There are various projects and products that are using or supporting Apache Derby. Therefore, a step toward Derby’s optimization is a great help to the community; cache management optimization could be a big step towards this optimization. LRU-based algorithm which is used by many database systems works based on replacing the page in memory that has not been referenced for the longest time. By the principle of locality, this should be the page least likely to be referenced in the near future. The problem with this approach is the difficulty in implementation.
One approach would be to tag each page with the time of its last reference; this would have to be done at each memory reference. Another approach would be to maintain a page reference stack. The two proposed approaches should be studied and compared for potential overhead and expenses.

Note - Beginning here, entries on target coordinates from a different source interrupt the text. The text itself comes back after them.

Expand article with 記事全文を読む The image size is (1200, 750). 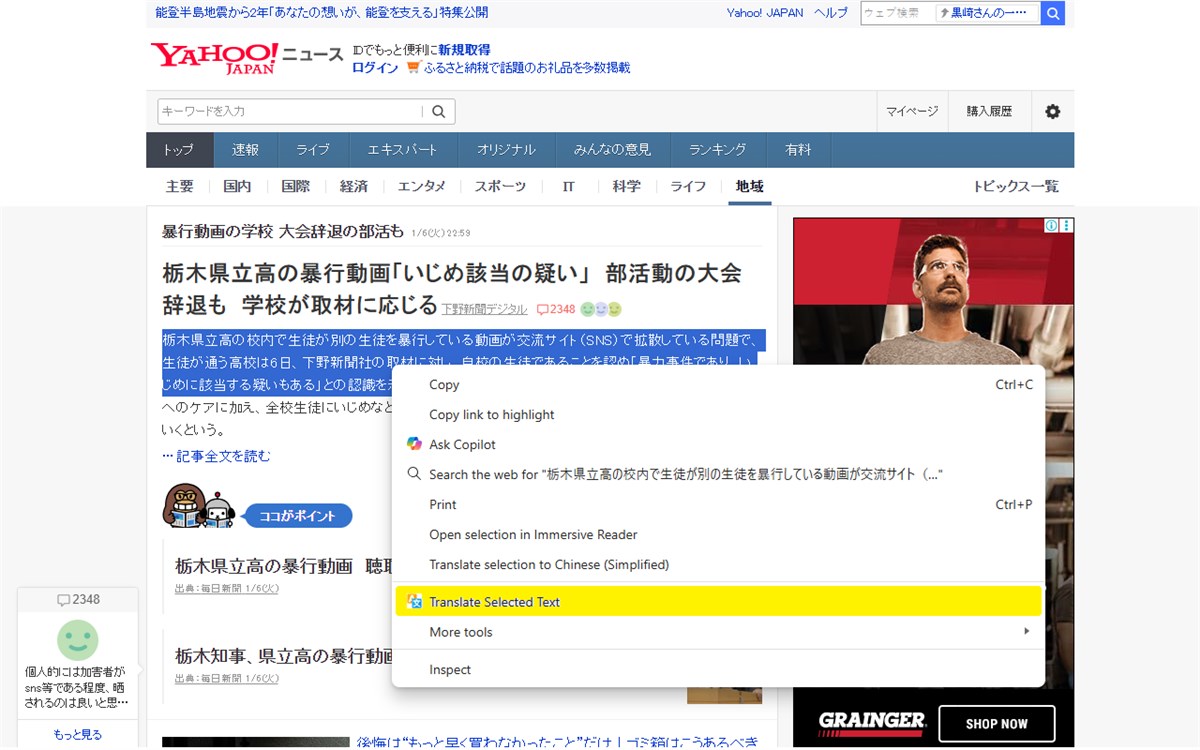[x=216, y=456]
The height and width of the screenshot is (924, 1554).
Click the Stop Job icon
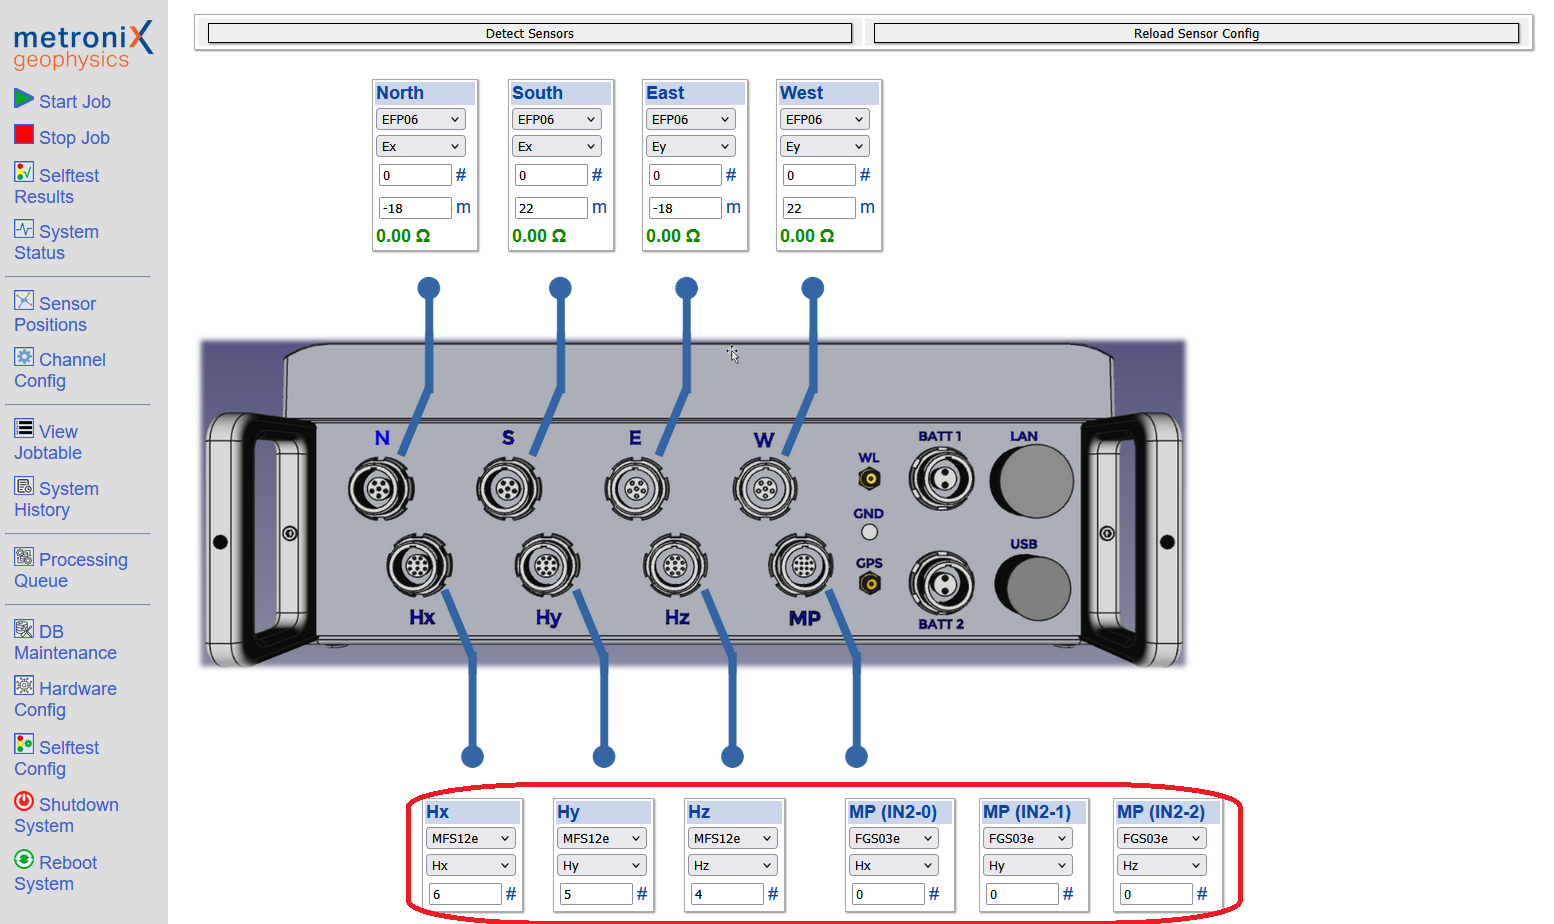pyautogui.click(x=22, y=136)
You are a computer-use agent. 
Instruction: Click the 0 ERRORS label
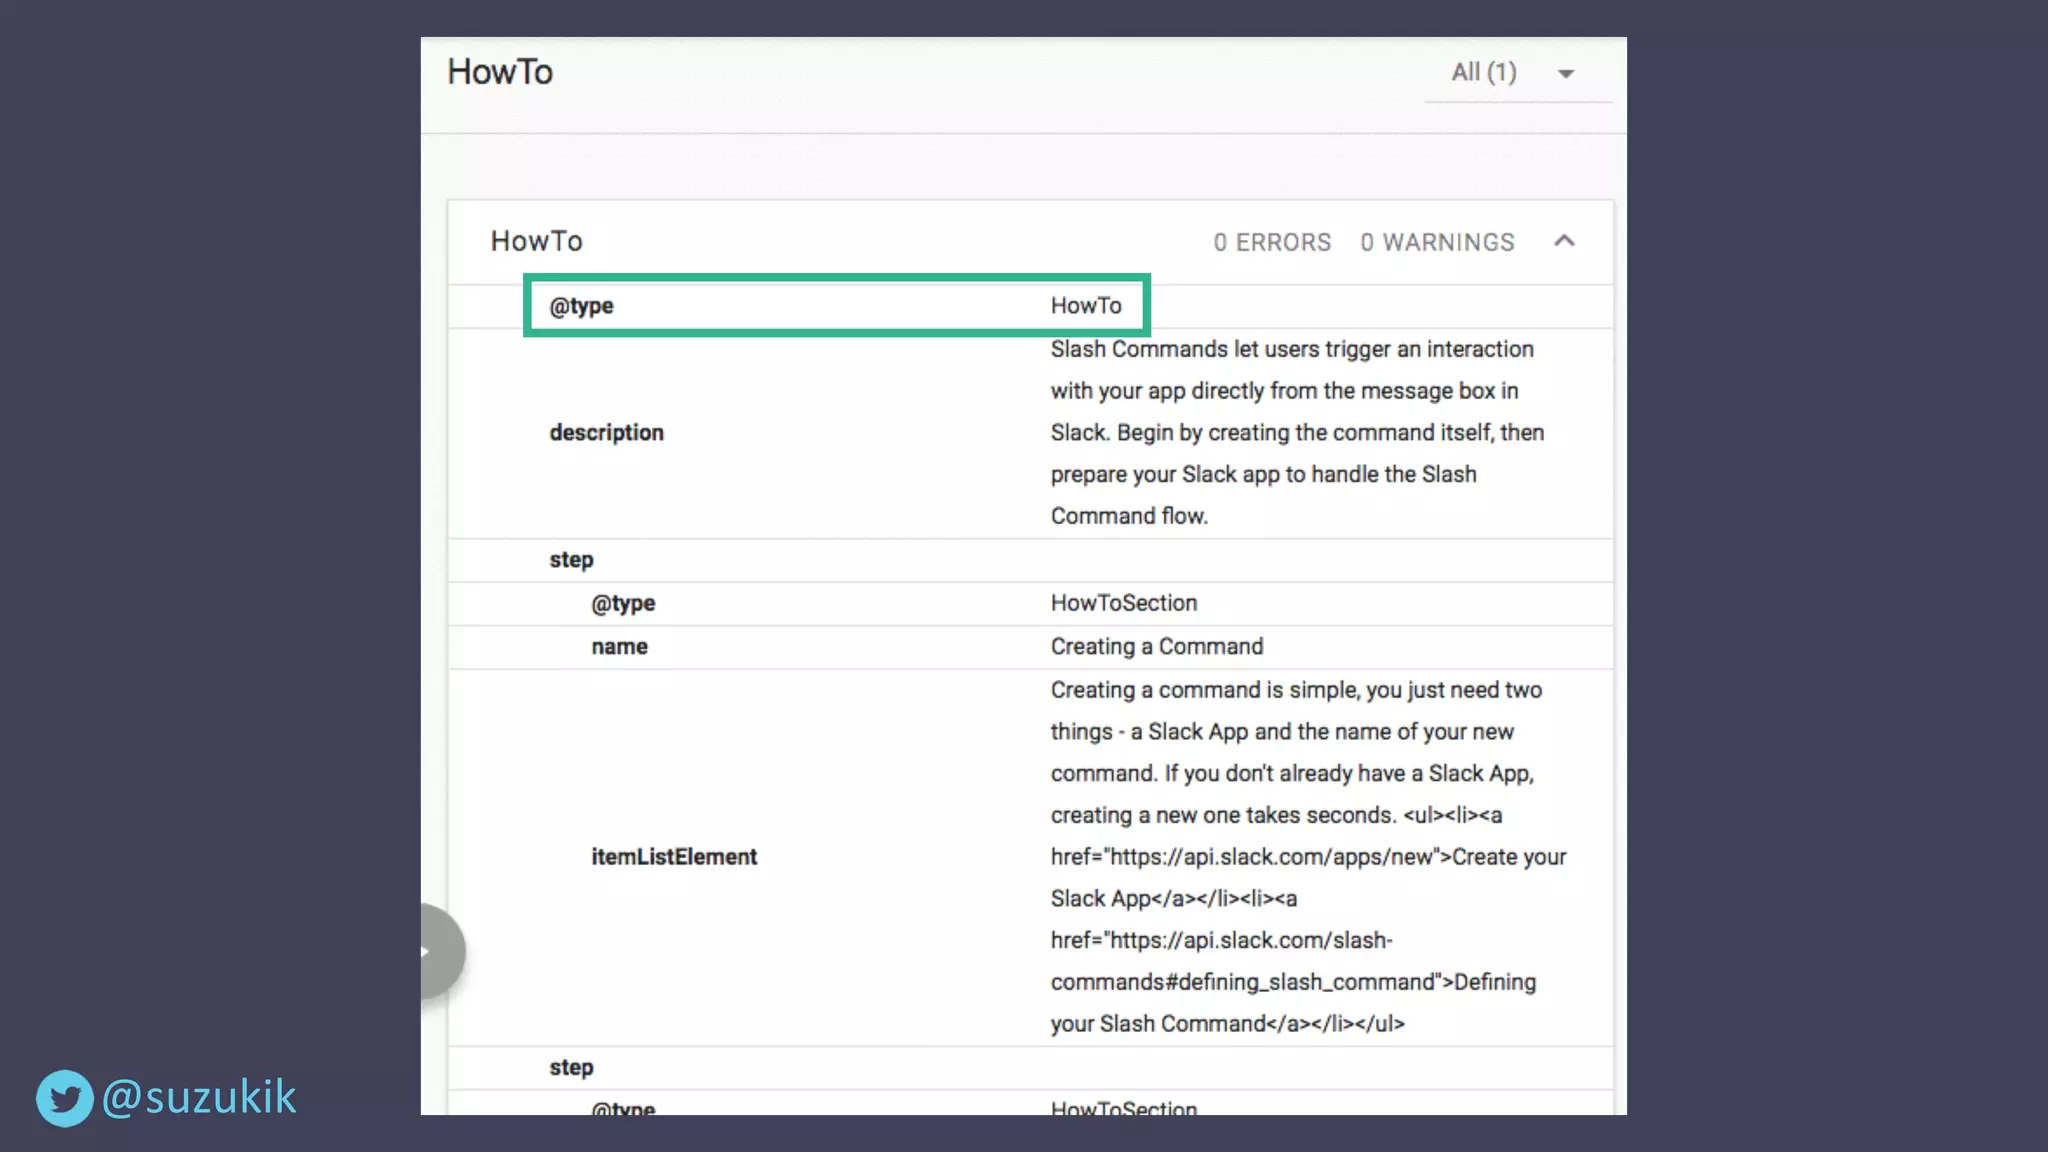coord(1272,242)
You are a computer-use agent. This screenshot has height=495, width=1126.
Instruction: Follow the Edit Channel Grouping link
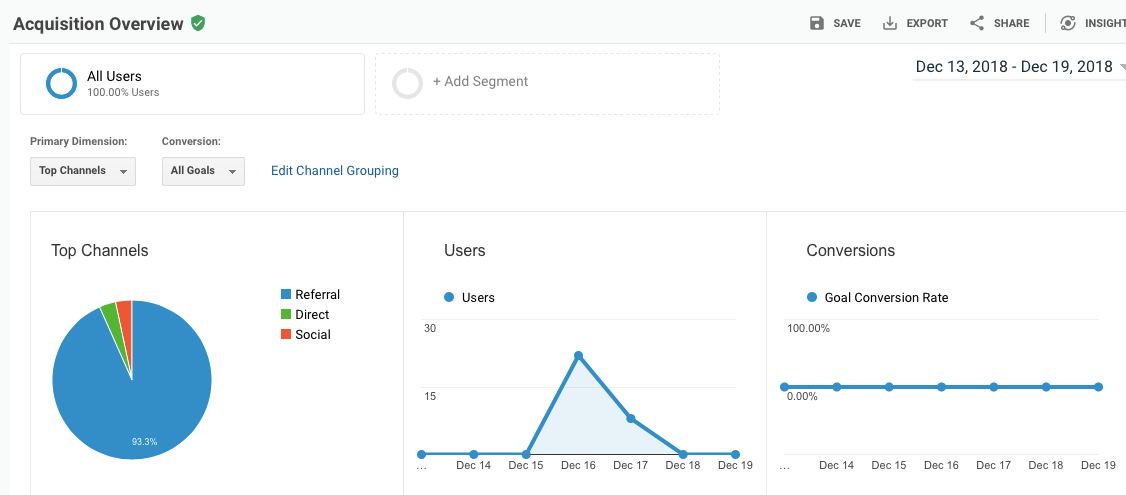(x=334, y=171)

This project can be broken up into five different phases:
Phase 1: Initial planning and design
During this phase I hope to comprehend the concepts of cache management. A review over the implementation of the current Derby’s cache manager would be helpful as well. This should effectively lead me into determining how to implement the LRU-based algorithm.
Deliverable(s) – Initial Prototype LRU-Based Cache Manager Estimated completion – June 15th
Phase 2: Initial Implementation
Based on the approaches introduced in phase one, the algorithm would be implemented. A prototype and documentation for the mid-term evaluation would also be prepared during this phase.
Deliverable(s) - Prototype and Documentation for mid-term evaluation Estimated completion – June 30th
Phase 3: Secondary Implementation Based on Comments
Based on the feedback from the mentors, the Derby developers and users, required changes will be done.
Deliverable(s) – Secondary Prototype of LRU-Based Cache Manager Estimated completion - July 20th
Phase 4: Implementation of Unit Tests
Unit Tests will be implemented in this phase.
Deliverable(s) – Unit Tests for the LRU-Based Cache Manager Estimated completion – July 31st
Phase 5: Study the Performance of the Algorithm
In this phase, I will study the new cache manager under various loads and compare its behavior to the old clock-based cache manager.
Deliverable(s) – Unit Tests for the LRU-Based Cache Manager Estimated completion – August 5th
Phase 6: Feature Addition
Based on the feedback from the mentors, the Derby developers and users required new features will be added. Considering how to assign different priorities to different types of pages would be in mind in this phase.
Deliverable(s) - Almost Production Quality Code Estimated completion – August 15th
Phase 7: Final Code Touch Ups and Documentation
During this phase the code would be integrated. Documentation would also be completed for the final evaluation.
Deliverable(s) - Final Product and Documentation Estimated completion – August 21st
I am a graduate student at University of California, Los Angeles (UCLA), Department of Computer Science. I recently worked with one of the Apache products that use the Apache Derby. I realized how easy it is to work with Derby unlike other databases and what rich features it got. Therefore, I decided to be a contributor to Derby Project. The reason that Derby interested me is because it is written in Java and one can embed it within a Java application and deploy it anywhere as a standalone package. Memory Management especially Cache Management is an interesting topic; it has a tremendous impact on the performance of a product involving large amount of data. Therefore, completing this project gives very good edge for Apache Derby and that is why I chose it.